WHAT THE EXERCISE ASKS: Whatever pictures the entries hold, omit them, and output exactly the lines from the one containing "This screenshot has" through the final line.

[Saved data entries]

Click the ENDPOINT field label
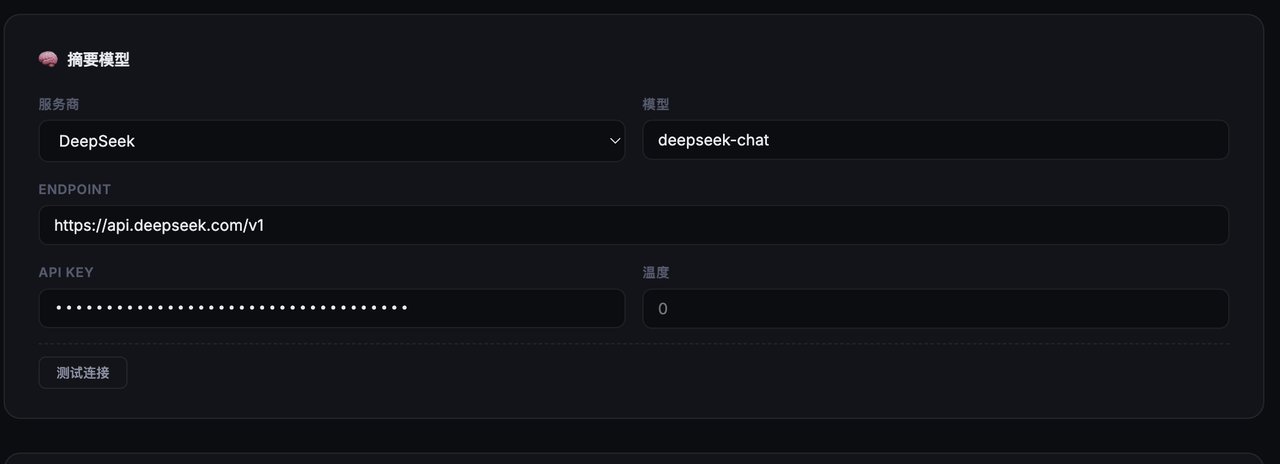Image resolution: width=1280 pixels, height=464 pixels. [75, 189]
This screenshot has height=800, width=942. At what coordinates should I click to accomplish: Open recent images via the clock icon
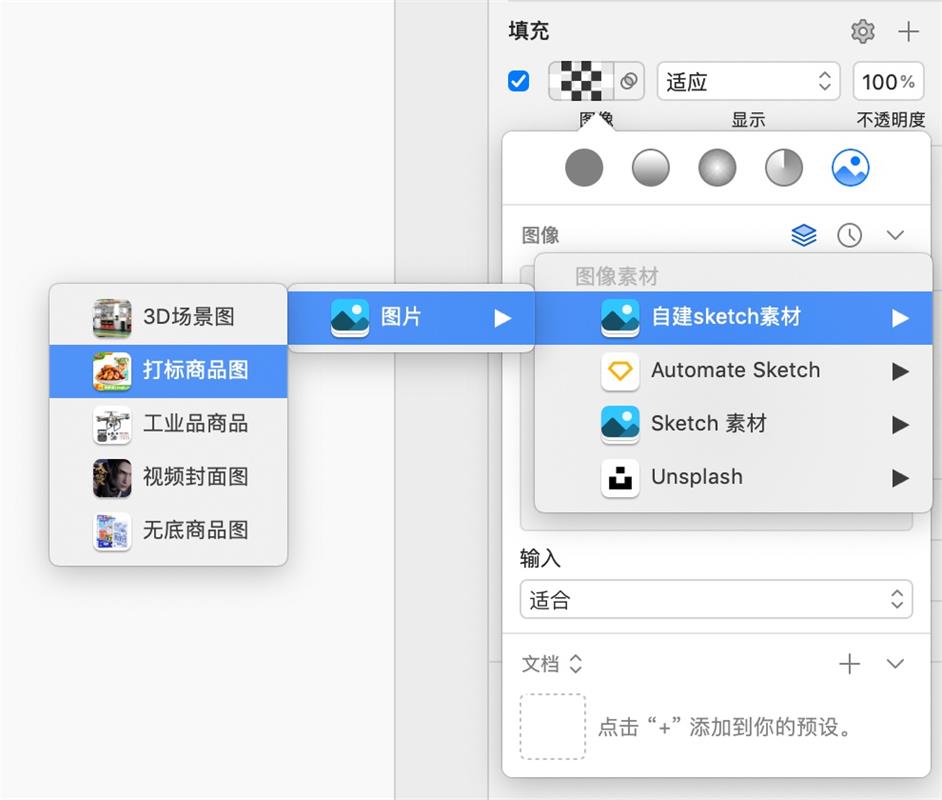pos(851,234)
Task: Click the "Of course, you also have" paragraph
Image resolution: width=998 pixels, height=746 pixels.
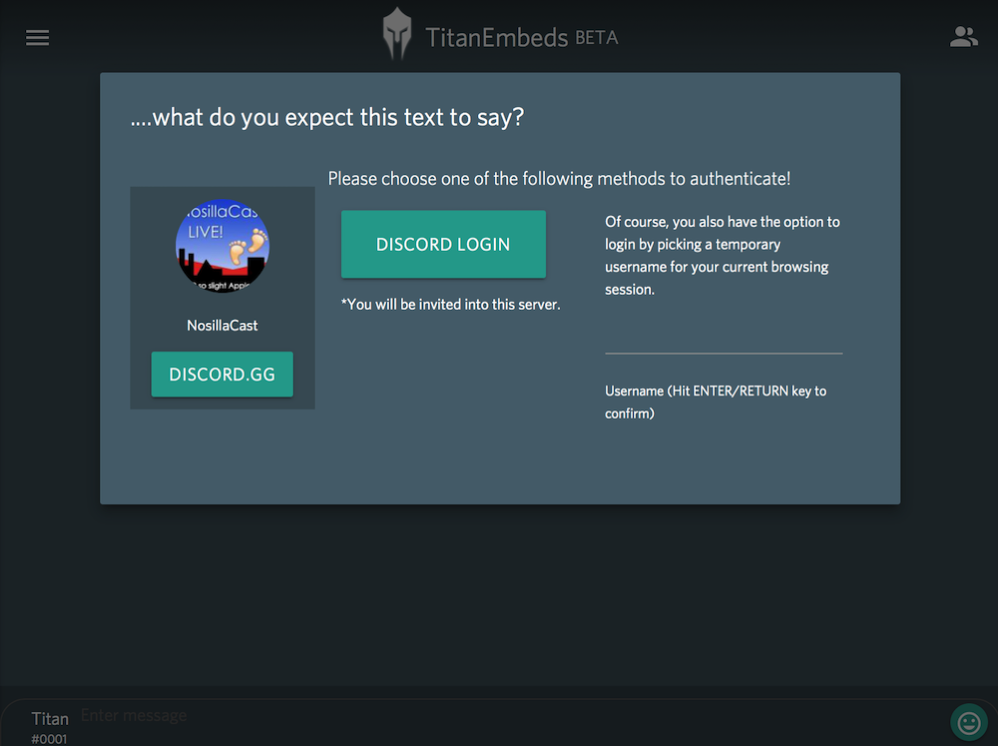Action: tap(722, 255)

SOLUTION TO THIS TASK:
This screenshot has height=800, width=942. At what coordinates should I click to accomplish: Open recent images via the clock icon
pos(851,234)
Task: Click the "Of course, you also have" paragraph
Image resolution: width=998 pixels, height=746 pixels.
Action: tap(722, 255)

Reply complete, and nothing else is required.